The release workflow for PyObjC
===============================

This is a description of the workflow for pushing out a new release of PyObjC.

.. note::

   This document is a work in progress.

The release workflow consists of a number of steps, each of which will be described
below.

1. Ensure that PyObjC works on all supported platforms.

2. Update version number for release

3. Create distributions artifacts with smoke test

5. Tag the release

6. Update the PyObjC website

7. Upload the new release

8. Update the version in the repository

9. Announce the new release

Ensure that PyObjC works on all supported platform
--------------------------------------------------

This steps needs to be automated and is currently manual labor...

On every supported platform start of with a clean installation of Python 3.6, 3.7 and 3.8 using
the installers on www.python.org.

Run ``development-support/run-testsuite`` and check the report at the end for errors. When you
do get errors: fix the problems and start over.

Update version number for release
---------------------------------

Run ``development-support/set-pyobjc-version VERSION`` where *VERSION* is the version number for the
upcoming release, and commit the changes.

Create distribution artifacts
-----------------------------

The machines used to create the distribution archives are two VMs running macOS 10.13 and 10.14 with
the following additional software:

* up to date version of Xcode

* up to date versions of Python 3.6, 3.7 and 3.8

  All of these are installed using the python.org binary installer for x86-64
  and during installation only the framework itself is installed (nothing in /usr/local,
  no GUI tools)

The script "development-support/collect-dist-archives" creates all distribution archives, but
is not called directly.

The script "development-support/collect-all-dist-archives" creates the distribution archives on
both build machines and moves them to a common location.

Tag the release
---------------

Create a tag in the pyobjc repository. The tag name is "vVERSION" (with *VERSION* replaced by
the correct version).

Push to GitHub.

Update the PyObjC website
-------------------------

The PyObjC website is automatically updated after push to GitHub.

Upload the new release
----------------------

Use "twine" to upload the source and wheel archives created earlier to PyPI.
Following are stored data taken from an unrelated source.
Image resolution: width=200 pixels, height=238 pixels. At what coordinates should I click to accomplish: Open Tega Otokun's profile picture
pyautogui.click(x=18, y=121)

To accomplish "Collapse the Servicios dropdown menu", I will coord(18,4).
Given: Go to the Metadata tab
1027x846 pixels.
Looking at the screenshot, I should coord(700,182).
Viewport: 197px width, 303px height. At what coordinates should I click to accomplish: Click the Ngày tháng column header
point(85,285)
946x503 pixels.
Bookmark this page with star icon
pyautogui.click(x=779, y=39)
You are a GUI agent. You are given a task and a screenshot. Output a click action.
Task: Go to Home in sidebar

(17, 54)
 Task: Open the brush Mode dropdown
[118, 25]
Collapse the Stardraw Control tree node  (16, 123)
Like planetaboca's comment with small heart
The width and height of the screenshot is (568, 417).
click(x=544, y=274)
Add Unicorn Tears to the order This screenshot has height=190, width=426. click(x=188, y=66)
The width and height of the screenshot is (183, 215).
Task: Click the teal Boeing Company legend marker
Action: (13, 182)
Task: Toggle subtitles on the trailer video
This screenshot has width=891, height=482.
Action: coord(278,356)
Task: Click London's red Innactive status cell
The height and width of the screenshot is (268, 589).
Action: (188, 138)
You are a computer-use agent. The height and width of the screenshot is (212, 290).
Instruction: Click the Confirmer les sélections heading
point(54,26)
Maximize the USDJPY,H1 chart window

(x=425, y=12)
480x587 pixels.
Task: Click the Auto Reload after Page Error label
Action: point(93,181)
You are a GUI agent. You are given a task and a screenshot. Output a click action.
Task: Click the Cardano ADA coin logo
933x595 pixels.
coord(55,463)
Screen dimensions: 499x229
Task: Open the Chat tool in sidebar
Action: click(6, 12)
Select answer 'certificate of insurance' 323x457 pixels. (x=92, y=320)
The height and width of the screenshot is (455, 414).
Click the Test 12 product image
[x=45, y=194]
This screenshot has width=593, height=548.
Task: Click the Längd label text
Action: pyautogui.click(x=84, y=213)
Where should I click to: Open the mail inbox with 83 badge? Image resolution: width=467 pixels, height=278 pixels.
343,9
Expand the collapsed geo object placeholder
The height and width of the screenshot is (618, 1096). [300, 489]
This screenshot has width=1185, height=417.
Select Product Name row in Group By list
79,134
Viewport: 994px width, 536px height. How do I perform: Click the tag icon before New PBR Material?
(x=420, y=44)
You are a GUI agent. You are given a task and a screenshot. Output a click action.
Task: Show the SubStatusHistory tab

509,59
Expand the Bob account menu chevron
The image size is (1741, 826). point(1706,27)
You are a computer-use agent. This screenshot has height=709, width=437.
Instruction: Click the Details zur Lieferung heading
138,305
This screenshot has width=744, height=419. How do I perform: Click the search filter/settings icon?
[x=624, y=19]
Update the version in the repository
------------------------------------

If this is a new feature release (3.2 to 3.3):

* Create a branch for future bugfix release in this feature release

* Close the branch for the previous feature release

* In the new branch: update the version of the first patch release with "b1" as a suffix.

* In the default branch: update the version to the next feature release with "a1" as a suffix


If this is a new bugfix release:

* Update the version number in the bugfix branch, the version number if the version number for the
  next release followed by "b1" (e.g. "3.2.2b1" if you just released "3.2.1").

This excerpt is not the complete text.